Photo courtesy of Finding Bogey
July is National Lost Pet Prevention Month and serves as an important reminder to make sure our pets stay safe.
If you own a dog, you may have shuddered a bit after seeing posters pop up throughout the area alerting to lost dog Bogey. Bogey’s “adventure” is continuing longer than that of most lost dogs. According to the ASPCA, 93 percent of dogs who stray are found within 24 hours; the chances of finding a dog drop to about 60 percent thereafter. Dogs are well known for their ability to backtrack home to loved ones. But working against Bogey’s nose and scent trail was heavy drenching rain for several days after the start of her run.
Bogey, an eight year old Redbone Coonhound mix, was lost on June 11 during a 1 a.m. yard outing for relief after overindulging in a cicada feast. A strong dog, she pulled through her older collar and away from her owner, Annie Ballentine, of Fairfax, near the intersection of Route 29 and Fairfax County Parkway, to explore the wonders of the night.
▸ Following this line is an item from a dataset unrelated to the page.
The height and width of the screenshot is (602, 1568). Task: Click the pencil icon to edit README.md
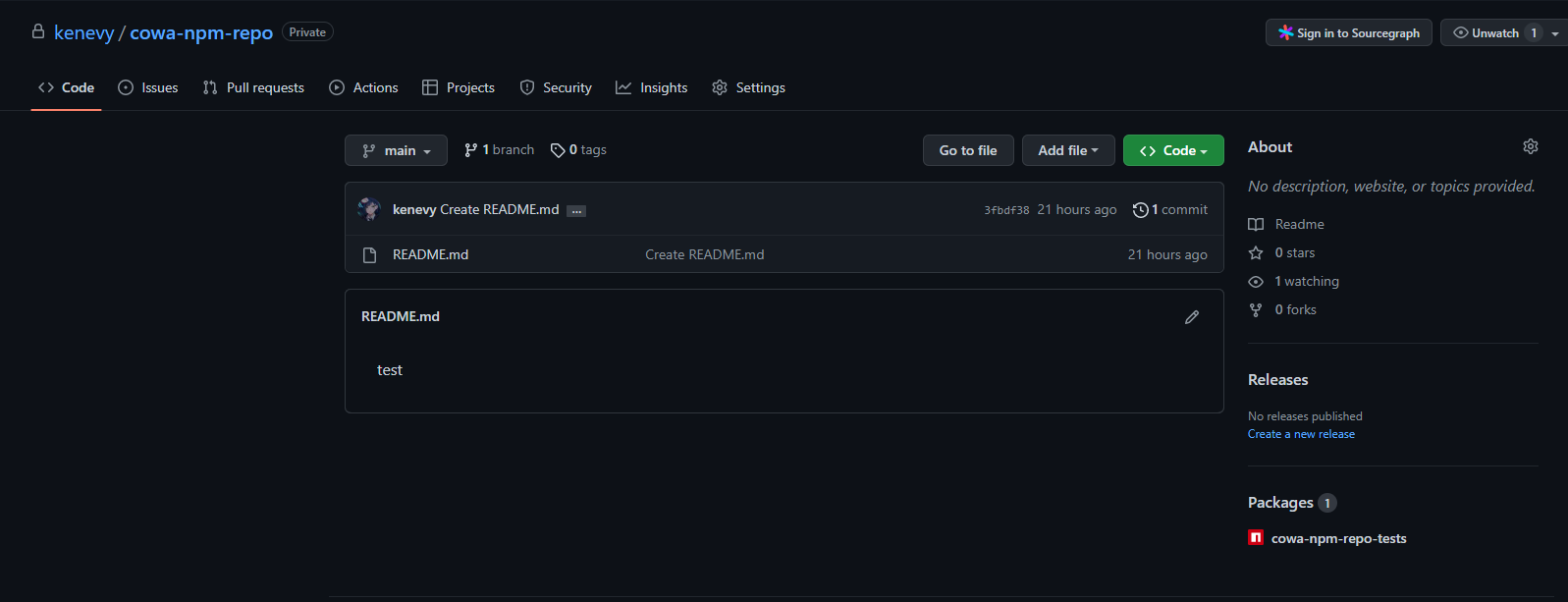(x=1191, y=317)
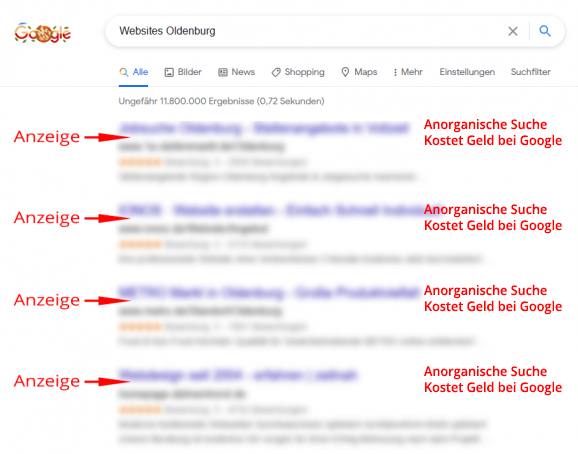
Task: Click the magnifier icon beside Alle
Action: tap(123, 72)
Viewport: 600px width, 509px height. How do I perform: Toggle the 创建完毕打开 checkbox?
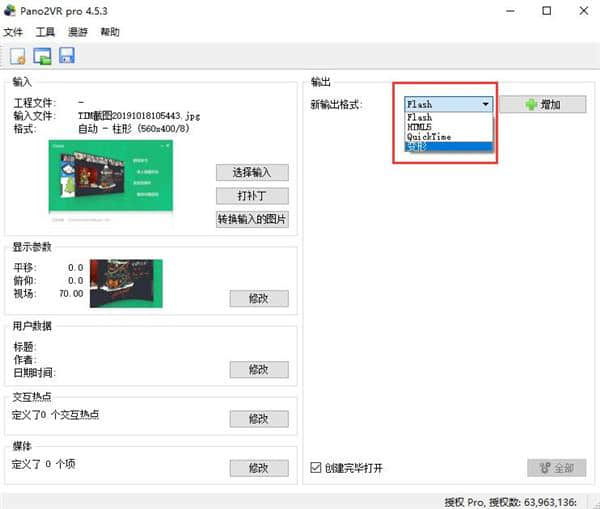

She left the GPS collar she’s worn since past adventures sitting in its recharging station.
Working in favor of Bogey’s return is a committed family and a team of supporters. Ballentine, an animal shelter volunteer with over seven years experience, quickly received help from fellow volunteers and was knowledgeable of the recommended actions for dog searches.
Team Bogey peppered social media and area streets, parks, and vet offices with posters alerting the public to watch for the lost dog. Ballentine hired professional dog trackers multiple times, who were able to trace Bogey’s movements through ground and air scenting. Through tracing and sighting they learned, that while most lost dogs stay within one or two miles of home, Bogey has covered a roughly 11 mile triangle of territory, including areas around Burke Lake, Lake Mercer, and the South Run trail system; and that she was in the Fountainhead area over a four day period.
What can you do to help bring Bogey home? While a lost dog can potentially survive months or even years on their own, Bogey’s family wants her back and Bogey likely wants to be there too. If you have a critter camera or security camera, please check the footage often. The experts say, if you spot Bogey, don’t call her, leave out or offer her food, or chase her. Instead call Ballentine (703 596-9296), to whom Bogey is much more likely to respond once she recognizes her familiar scent. You can keep up with news of the search on Facebook at “finding Bogey”.
Losing a dog is a worry owners share, with spending for collars, harnesses, leashes and tracking systems accounting for part of the over $22 billion dollars spent for dog supplies each year. Many times efforts to prevent dog loss are insufficient. The American Humane Association says that one in three pets will become lost at some point during their life; over 10 million dogs and cats are lost or stolen in the U.S. every year.